Her funeral services were conducted at the graveside as were those of many of the influenza deaths at the time.
Advocate Tribune June 7, 1917
Advocate Tribune, Sept. 5.1918
Advocate Tribune, Oct. 3, 1918
Advocate Tribune, Nov 14, 1918
Advocate Tribune, Dec 5, 1918
My name is Anna Shaklee. I was born in 1854 and entered this cemetery for the final time in 1870. I was only 16 years old when I died. My parents David & Rachel Shaklee. lived here in Carlisle along with my grandparents Robert and Martha and their son Forrest. People just didn’t survive as easily then as people do now. Early illness and death sparked the life-long work of my family. Nutrition was completely unheard of in those days. Food was food. What it contained was of little importance. We know better now.
The Shaklee name became famous world-wide through the efforts of my Uncle Forrest C. Shaklee. He was born just east of Carlisle and was diagnosed with tuberculosis at a very young age. His parents moved him to the cleaner air of northern Iowa to get away from the soot and smoke of the Carlisle coal mines. His tuberculosis was declared cured. Forrest was always interested in natural healing and prevention. He graduated from the Palmer College of Chiropractic Medicine in 1915. He couldn’t help but wonder about the relationship between health, vitality, intelligence and nutrition. He discovered a new school of thought extolling the benefits of nutritional supplements. Vitamins! We all take them for granted today but this was something completely new. Forrest created a company called Shaklee’s Vitalized Minerals. That company formulated the first multi-vitamin in the United States. In 1918 Forrest opened a 15 bed sanitorium near Ft. Dodge and began treating people for nutritional deficiencies.
Today, located in California, the Shaklee Corporation is an American manufacturing and multi-level distributor of natural nutritional supplements with global operations in Canada, China, Indonesia, Japan, Malaysia and Taiwan. People now live longer and healthier lives thanks in part to advances in science made by my family! Don’t forget to take your vitamins!
Oliver Rule was a carpenter, joiner, bricklayer and a veteran of the Civil War. He was also Carlisle's first town marshal in 1861.

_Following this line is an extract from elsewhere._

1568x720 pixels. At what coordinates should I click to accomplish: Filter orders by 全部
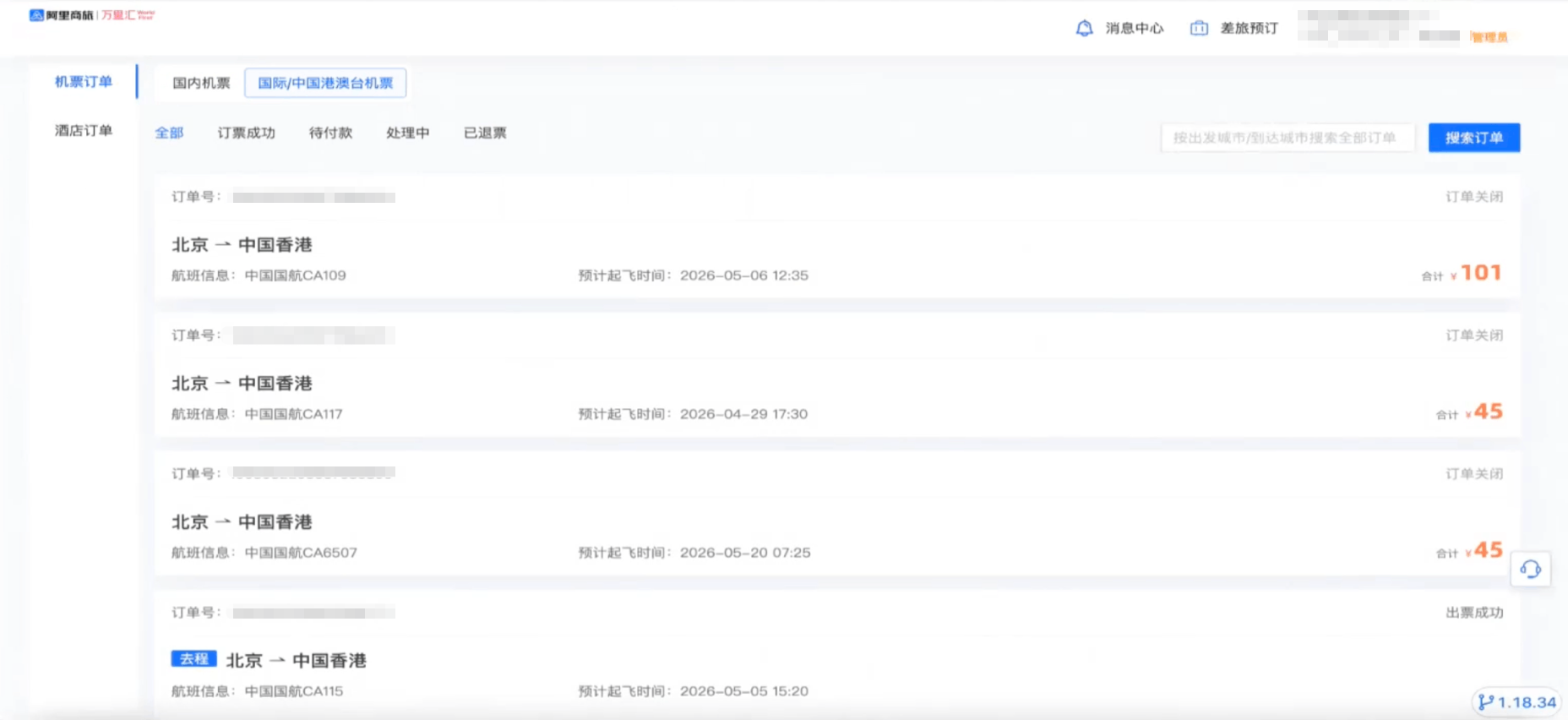(x=169, y=133)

Oliver was born in Putnam County, near Greencastle, Indiana. He came to Warren County, Iowa, in the fall of 1852. On August 1st, 1861 he enlisted in Co. B Tenth Iowa Infantry and served three years. He then re-enlisted as a veteran and was mustered out of the service on August 5, 1865 at Davenport, Iowa.

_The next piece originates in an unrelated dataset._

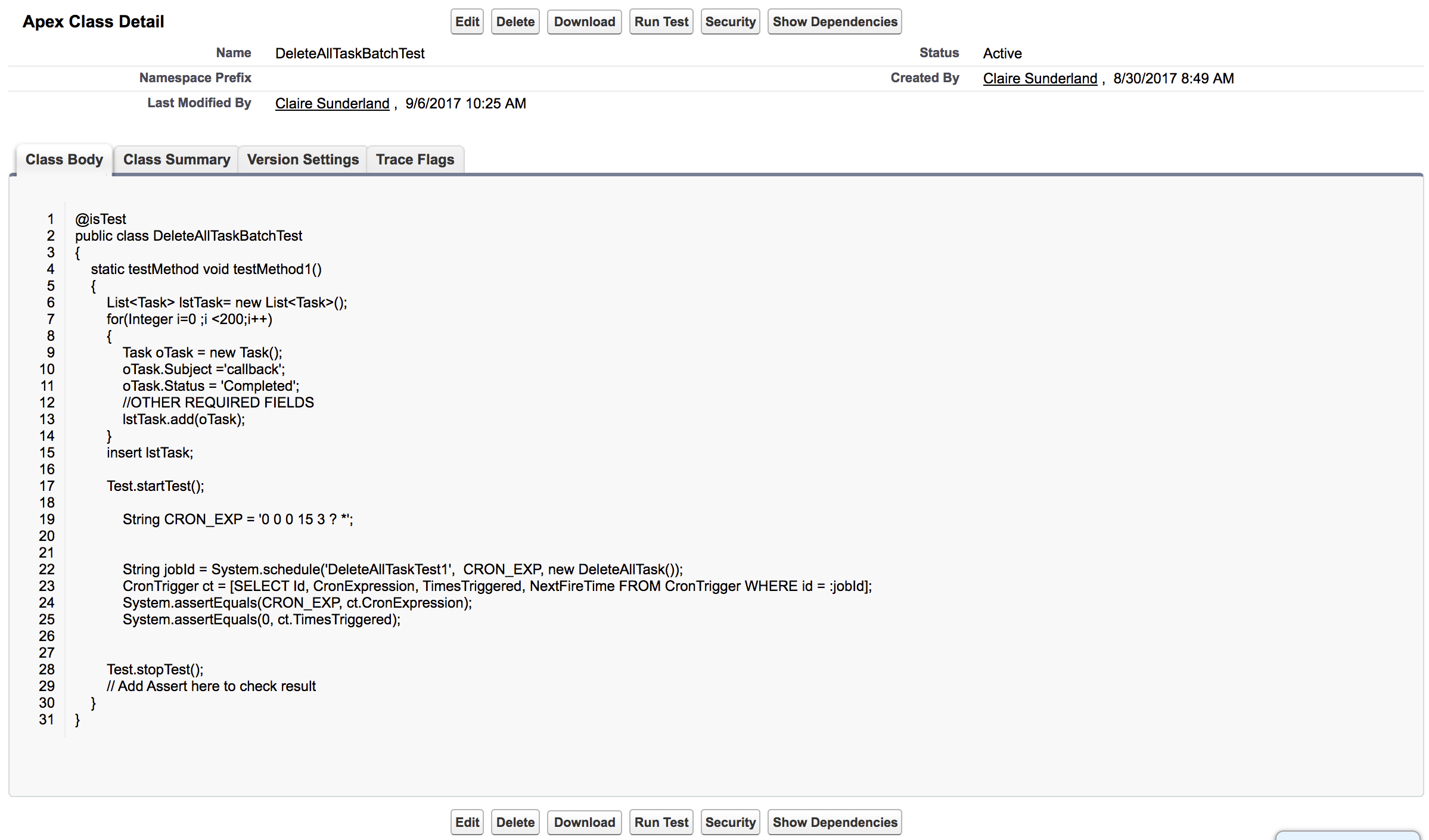Click the bottom Security button
The width and height of the screenshot is (1429, 840).
730,822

Oliver served in some major battles including Corinth, New Madrid, Vicksburg, Champion's Hill, Chattanooga, Savannah and Atlanta plus some minor skirmishes.
On February 17, 1861 he married Leah F. Adkins. They had one daughter, Mary Ellen Rule (1861-1945). She married John Palmer. Their daughter, Mary Etta Palmer (1888-1985) married Harry Husted. Their daughter, Harriet Etta Husted (1907-1950)married Alva E. Adamson and their descendants are well known to many Carlisle residents.